Although the idea to study and project the socio-economic and demographic development of a society by simulating a large sample of individuals and their actions and interactions was already expressed in the 1950s, dynamic microsimulation still has yet to find its way into the methodological toolbox of mainstream social scientists. To simulate a society realistically requires detailed data, complicated models, fast computers and extensive testing. The more complex that models get, the more difficult it becomes to understand their operations and to assess their predictive power. One might speculate that microsimulation is too demanding, or that microsimulation models are niche products or dubious black box models, applicable only with caution where other methods are not available.

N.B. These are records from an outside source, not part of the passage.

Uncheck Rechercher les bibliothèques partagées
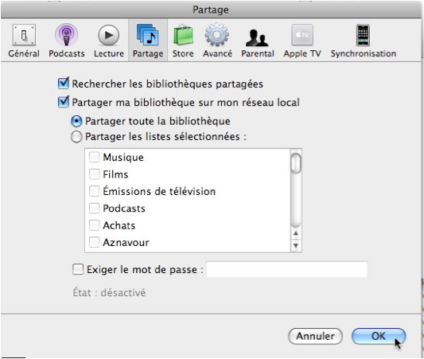Screen dimensions: 424x359 tap(64, 84)
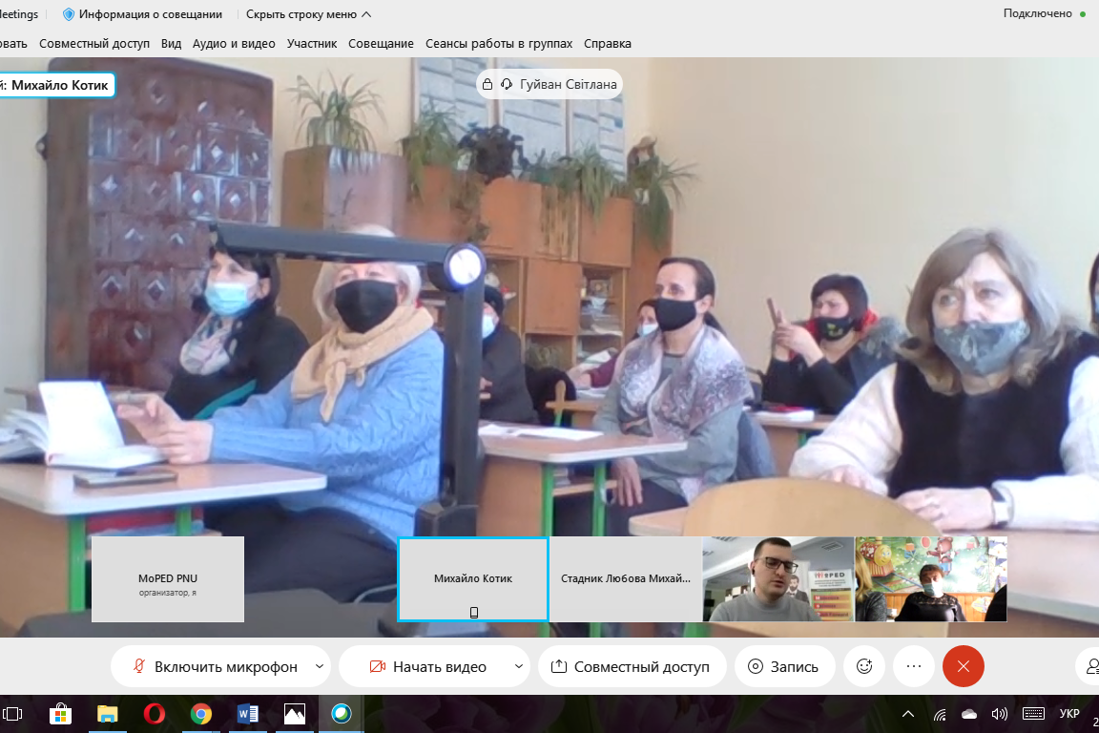The image size is (1099, 733).
Task: Collapse menu bar via Скрыть строку меню
Action: [308, 14]
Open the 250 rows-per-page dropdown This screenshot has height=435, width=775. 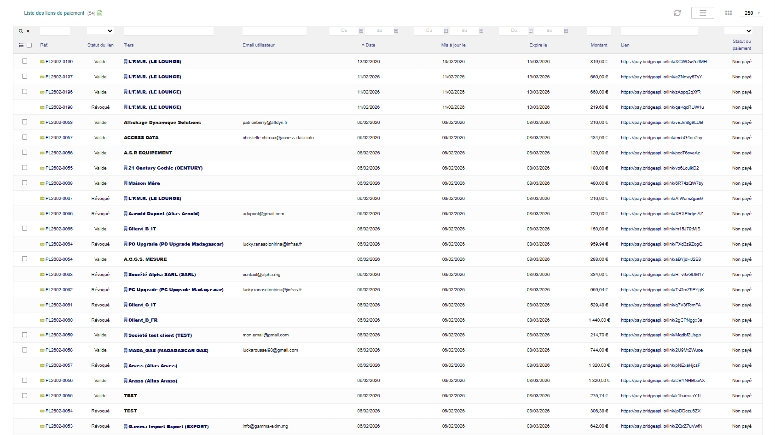[752, 13]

Here, however, we will present an alternative point of view to such speculations.

First, microsimulation is a powerful tool that has already demonstrated its strength in applications of moderate complexity for which other modeling approaches exist--but those other approaches cannot compete in flexibility with the microsimulation approach.

Second, we increasingly face (or recognize) socio-economic challenges for which microsimulation is the only available study tool. Furthermore, microsimulation is an approach that follows naturally from modern research paradigms; it is a complement to detailed data analysis.

Third, microsimulation is an approach whose time has come. More than half a century after the introduction of microsimulation into the social sciences, the main obstacles to this approach have almost disappeared. Computer power has increased exponentially, the collection of individual longitudinal data has become routine, social scientists are trained in longitudinal research, and research itself has moved from a macro to a micro approach and is on the way towards a multilevel integration. The life course perspective has become a dominant paradigm and many of the most pressing problems we face are of a nature which makes dynamic microsimulation the most suitable study approach.

There is also one other former obstacle that has now disappeared. Programming languages, such as Modgen, currently enable researchers with only moderate programming skills – comparable to those needed for statistical software packages – to implement their models.

This material gives an introduction to microsimulation and presents the main underlying ideas as well as the strengths and drawbacks of this approach. It is organized in three parts:

  • first, we start with a definition of dynamic social science microsimulation and a sketch of its history
  • second, we explore three major situations for which microsimulation is an appropriate approach
  • third, we highlight the main strengths and drawbacks of microsimulation. With respect to its strengths, we describe its theoretical strengths from a life course perspective, its practical strengths from a policy makers’ perspective, and its technical strengths. When confronting drawbacks and limitations, we distinguish between intrinsic limitations imposed by randomness and rather transitory limitations imposed by the high demand for data. We also touch briefly on computational and other technical issues, although their corresponding costs are decreasing over time.